Together, all the modeling will help RGGI states consider potential changes to the program’s model rule, which they will release in draft form next fall. After considering the draft updated model rule with public input in December 2022, Deshmukh said, the states will conclude the program review and begin individual rulemaking processes to align their regulations with the update.

CGEP Talks Repurposing Infrastructure for Low-carbon Energy

The world needs to transform tens of trillions of dollars in energy infrastructure by midcentury to decarbonize the global economy and move away from fossil fuels, and a good portion of the existing assets can be repurposed to carry or accommodate low-carbon energy.

“How do we reconcile any new capital investments in energy infrastructure that need to be aligned with net-zero [emissions] with the reality that today’s energy system is very far from that, as energy shortages across Europe and Asia are reminding us acutely?” Jason Bordoff, director of Columbia University’s Center on Global Energy Policy, asked during a webinar the center hosted Monday.

Even if all the necessary solar panels and wind turbines were installed tomorrow, it would still not be enough to achieve net zero because there are very significant parts of the economy that cannot be easily or affordably electrified with current or even short-term future technology, said Maarten Wetselaar, director for integrated gas, renewables and energy solutions at Royal Dutch Shell.

“Think about the production of steel and cement or petrochemicals where you need a molecule to start with, but also to be transported by planes and ships and heavy trucks,” Wetselaar said. “Certainly advanced biofuels and hydrogen will be playing a crucial role in those sectors in the future, but they’re not sufficiently available yet. It will take time to scale up their production to become a meaningful part of the energy mix.”

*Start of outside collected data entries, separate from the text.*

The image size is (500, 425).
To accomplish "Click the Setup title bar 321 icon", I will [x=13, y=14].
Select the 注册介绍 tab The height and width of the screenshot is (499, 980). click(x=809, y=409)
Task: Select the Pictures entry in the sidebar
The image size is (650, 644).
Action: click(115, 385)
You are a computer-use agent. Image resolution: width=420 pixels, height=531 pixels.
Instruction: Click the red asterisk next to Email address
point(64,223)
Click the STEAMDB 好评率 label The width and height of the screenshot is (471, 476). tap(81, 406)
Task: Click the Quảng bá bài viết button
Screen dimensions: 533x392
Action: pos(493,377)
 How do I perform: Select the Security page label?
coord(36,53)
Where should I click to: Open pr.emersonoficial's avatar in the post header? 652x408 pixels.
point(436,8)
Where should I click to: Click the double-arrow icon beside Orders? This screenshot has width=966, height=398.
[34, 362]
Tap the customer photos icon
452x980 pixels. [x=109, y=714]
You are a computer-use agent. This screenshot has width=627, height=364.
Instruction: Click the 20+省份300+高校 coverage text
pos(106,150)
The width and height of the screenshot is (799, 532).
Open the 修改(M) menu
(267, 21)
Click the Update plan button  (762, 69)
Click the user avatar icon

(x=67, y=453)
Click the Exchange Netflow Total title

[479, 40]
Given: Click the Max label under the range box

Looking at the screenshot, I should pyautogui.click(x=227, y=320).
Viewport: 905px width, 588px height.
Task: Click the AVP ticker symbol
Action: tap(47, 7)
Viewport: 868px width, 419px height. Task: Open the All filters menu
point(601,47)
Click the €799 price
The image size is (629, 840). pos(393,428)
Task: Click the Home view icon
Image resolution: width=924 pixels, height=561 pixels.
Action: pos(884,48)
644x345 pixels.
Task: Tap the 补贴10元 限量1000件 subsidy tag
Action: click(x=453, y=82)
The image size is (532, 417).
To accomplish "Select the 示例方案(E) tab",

Clockwise from top left: Jason Bordoff, CGEP; Maarten Wetselaar, Royal Dutch Shell; Melanie Kenderdine, Energy Futures Initiative; Maria Elena Drew, T. Rowe Price; and Demetrios Papathanasiou, World Bank | CGEP

Bordoff asked him to respond to the skepticism — which he suspected some viewers had — that there’s some degree of “greenwashing going on when we hear people in the energy sector” talk about needing to keep investing in pipelines and to take time in transitioning away from fossil fuels.

If society in the coming decade puts all the money available to be invested into creating clean energy, there’s likely to be a deficit of energy required for consumption, Wetselaar said.

“We need to thread the needle of producing just enough of today’s energy so the world can continue to turn,” Wetselaar said. “You can’t stop investing in oil and gas, because it will decline 5% per year, and the world is not ready with alternatives because the size of the global energy system is just so large it will take more time than that.”

Natural gas is going to be a very important transition fuel, said Maria Elena Drew, director of research at T. Rowe Price. “If we think about a just transition, it’s pretty critical that we have natural gas; otherwise it’s going to be tough to keep the lights on; it’s going to be tough for politicians to stay in office and to put policies in place for the energy transition.”

Costly Coal

The developing world accounts for about 93% of the capital invested in coal-fired power generation, which risks being stranded. So, to eliminate all the emissions from today’s roughly 2,100 GW of coal units by 2040 requires closing one plant a day, said Demetrios Papathanasiou, director of the World Bank’s Energy and Extractives Global Practice.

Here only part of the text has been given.